#### [WORK REQUIRED]
The response must consist of the lines below from the one with "Open the first menu in the title bar" through the one with "You are a computer-use agent. This", exactly as they appear and with both ends kept.
# # # #
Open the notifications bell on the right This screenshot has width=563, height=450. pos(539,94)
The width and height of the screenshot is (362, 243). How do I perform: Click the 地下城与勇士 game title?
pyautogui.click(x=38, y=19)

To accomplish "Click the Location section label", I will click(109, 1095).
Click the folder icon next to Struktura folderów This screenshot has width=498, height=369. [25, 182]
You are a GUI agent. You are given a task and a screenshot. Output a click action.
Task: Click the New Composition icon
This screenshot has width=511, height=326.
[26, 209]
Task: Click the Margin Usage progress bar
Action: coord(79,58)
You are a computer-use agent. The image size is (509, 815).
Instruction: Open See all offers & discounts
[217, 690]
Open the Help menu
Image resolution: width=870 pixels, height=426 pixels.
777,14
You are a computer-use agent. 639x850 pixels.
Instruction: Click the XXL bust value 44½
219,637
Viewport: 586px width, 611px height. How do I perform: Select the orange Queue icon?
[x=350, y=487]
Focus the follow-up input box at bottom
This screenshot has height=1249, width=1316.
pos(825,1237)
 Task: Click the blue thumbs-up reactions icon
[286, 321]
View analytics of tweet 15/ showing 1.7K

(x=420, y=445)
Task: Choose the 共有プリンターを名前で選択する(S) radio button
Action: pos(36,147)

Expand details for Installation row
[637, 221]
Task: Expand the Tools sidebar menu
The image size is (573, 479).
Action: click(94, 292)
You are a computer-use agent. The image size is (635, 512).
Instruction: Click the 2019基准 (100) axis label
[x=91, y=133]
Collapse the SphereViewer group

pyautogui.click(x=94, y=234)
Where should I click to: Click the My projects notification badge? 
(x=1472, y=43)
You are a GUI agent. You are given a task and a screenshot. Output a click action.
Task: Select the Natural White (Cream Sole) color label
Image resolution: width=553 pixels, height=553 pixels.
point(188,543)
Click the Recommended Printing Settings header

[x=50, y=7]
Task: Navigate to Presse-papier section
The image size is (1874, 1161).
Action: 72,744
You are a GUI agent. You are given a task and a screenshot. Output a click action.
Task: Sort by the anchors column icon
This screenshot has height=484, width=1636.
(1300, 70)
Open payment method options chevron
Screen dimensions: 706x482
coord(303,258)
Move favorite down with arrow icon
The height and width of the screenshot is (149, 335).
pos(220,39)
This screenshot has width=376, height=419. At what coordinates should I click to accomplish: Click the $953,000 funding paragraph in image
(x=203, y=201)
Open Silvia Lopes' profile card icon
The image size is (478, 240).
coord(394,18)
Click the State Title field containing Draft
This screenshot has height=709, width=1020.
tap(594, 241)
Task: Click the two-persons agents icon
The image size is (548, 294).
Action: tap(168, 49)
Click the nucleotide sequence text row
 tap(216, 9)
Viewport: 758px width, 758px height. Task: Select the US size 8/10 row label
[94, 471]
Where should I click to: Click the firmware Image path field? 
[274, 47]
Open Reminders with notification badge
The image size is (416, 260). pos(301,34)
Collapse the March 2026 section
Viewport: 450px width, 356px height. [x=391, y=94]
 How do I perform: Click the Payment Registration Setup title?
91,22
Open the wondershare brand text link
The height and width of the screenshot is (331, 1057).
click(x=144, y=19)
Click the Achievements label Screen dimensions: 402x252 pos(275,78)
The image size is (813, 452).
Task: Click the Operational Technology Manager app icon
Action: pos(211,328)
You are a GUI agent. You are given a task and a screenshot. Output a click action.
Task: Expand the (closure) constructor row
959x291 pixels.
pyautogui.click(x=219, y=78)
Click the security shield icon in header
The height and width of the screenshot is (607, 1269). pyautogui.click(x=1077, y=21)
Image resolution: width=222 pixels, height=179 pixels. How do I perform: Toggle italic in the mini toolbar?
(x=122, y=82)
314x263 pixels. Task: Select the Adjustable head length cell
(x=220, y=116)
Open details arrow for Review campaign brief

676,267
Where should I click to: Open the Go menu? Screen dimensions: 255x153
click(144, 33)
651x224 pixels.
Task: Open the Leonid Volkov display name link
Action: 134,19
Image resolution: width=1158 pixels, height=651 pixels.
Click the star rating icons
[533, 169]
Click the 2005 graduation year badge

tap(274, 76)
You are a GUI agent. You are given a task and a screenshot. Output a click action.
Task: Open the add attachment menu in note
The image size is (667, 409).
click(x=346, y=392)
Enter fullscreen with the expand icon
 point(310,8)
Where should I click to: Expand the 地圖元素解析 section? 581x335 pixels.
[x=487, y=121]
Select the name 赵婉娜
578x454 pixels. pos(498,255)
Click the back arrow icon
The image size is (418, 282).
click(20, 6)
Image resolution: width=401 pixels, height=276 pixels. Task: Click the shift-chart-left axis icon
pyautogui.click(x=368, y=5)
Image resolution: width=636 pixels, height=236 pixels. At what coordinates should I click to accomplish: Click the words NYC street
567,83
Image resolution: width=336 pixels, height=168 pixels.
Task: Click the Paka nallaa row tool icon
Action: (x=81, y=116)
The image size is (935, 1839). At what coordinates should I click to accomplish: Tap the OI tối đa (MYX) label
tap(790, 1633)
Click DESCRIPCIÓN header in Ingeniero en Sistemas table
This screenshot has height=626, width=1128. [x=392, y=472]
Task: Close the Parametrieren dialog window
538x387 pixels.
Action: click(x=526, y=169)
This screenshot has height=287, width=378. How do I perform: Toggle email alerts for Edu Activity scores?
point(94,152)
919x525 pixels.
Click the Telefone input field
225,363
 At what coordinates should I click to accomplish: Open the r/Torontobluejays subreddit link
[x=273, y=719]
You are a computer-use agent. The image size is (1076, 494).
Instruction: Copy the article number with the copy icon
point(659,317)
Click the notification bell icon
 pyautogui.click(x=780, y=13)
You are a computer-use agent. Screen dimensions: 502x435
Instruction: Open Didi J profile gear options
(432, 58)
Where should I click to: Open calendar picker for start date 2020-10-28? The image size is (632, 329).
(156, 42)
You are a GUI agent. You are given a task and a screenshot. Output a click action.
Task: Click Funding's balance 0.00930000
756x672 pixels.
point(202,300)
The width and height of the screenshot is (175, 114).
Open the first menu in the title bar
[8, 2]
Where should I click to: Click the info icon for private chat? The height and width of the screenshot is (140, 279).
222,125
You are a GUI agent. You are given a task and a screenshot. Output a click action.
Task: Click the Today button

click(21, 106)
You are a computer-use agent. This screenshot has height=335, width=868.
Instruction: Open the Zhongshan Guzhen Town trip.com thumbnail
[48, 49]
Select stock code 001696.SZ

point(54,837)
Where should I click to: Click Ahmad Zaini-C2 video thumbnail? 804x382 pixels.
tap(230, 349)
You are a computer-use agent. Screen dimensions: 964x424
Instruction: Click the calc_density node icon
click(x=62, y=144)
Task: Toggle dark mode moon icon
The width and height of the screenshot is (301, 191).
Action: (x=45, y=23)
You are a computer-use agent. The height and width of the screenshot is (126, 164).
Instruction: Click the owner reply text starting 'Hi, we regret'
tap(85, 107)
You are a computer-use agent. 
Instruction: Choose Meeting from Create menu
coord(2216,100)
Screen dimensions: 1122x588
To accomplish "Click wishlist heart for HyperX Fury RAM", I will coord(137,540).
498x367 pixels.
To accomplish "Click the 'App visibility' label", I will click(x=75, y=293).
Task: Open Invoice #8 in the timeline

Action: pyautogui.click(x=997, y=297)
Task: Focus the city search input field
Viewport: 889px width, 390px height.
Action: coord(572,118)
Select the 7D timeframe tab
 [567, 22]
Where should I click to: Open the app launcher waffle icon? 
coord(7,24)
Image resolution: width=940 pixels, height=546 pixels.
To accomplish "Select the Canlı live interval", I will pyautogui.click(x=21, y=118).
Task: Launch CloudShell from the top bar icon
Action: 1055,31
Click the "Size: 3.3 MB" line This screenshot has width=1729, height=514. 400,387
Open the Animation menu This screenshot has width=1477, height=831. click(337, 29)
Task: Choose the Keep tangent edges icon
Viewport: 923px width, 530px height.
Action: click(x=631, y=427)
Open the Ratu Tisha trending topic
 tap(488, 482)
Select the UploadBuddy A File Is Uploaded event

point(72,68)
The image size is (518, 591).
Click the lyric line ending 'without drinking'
# # # #
#### [RESPONSE TO THIS EXERCISE]
Open the first menu in the title bar
[8, 2]
Where should I click to: Click the info icon for private chat? The height and width of the screenshot is (140, 279).
222,125
You are a GUI agent. You are given a task and a screenshot. Output a click action.
Task: Click the Today button

click(21, 106)
You are a computer-use agent. This screenshot has height=335, width=868.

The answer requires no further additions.